Records for this task:

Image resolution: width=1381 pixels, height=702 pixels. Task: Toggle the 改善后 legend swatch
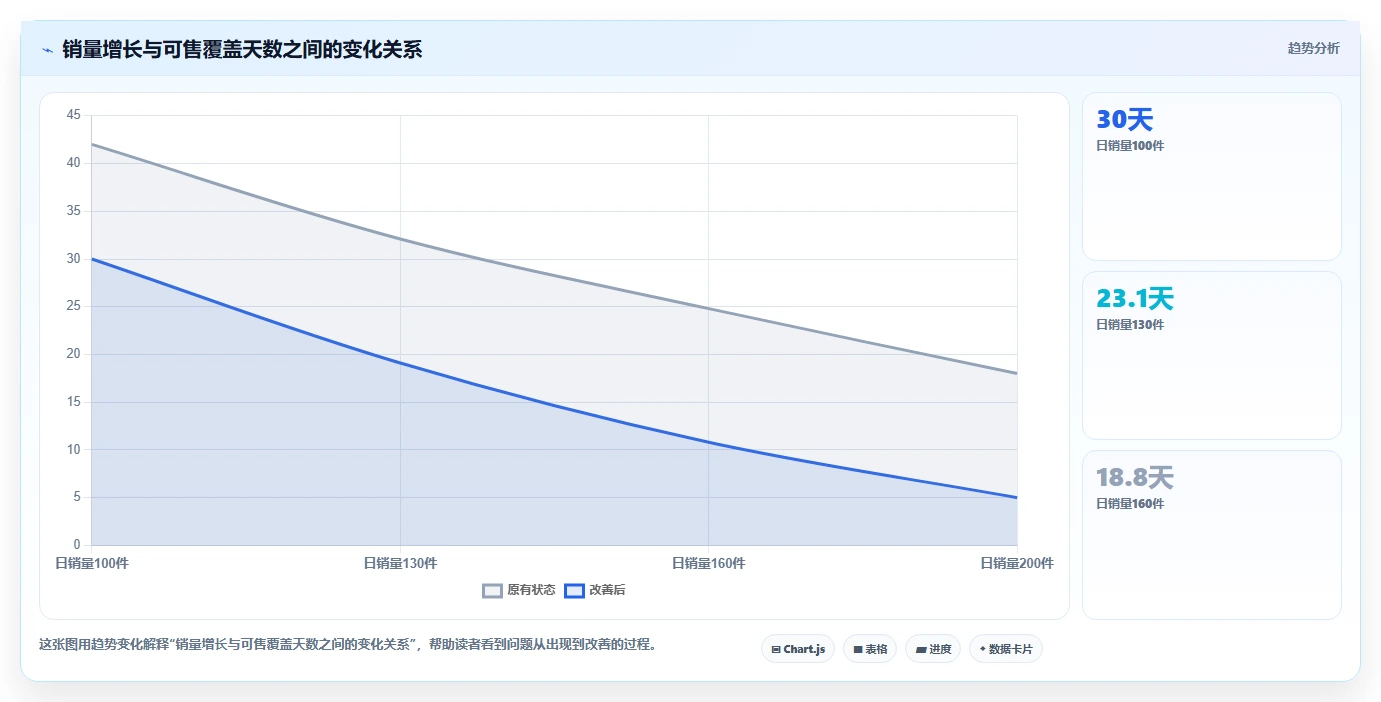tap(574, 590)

* * *

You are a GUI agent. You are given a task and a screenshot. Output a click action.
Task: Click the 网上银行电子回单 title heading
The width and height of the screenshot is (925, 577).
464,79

...

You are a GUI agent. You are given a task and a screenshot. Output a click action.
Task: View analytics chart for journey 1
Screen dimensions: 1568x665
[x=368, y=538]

Direction: Transcribe the listing lines starting at the one containing "Image resolution: width=1381" and ending at the one containing "tap(574, 590)", reproducing each character as it appears. Leave the pictures out of your answer.

Correct response:
Image resolution: width=1381 pixels, height=702 pixels. Task: Toggle the 改善后 legend swatch
tap(574, 590)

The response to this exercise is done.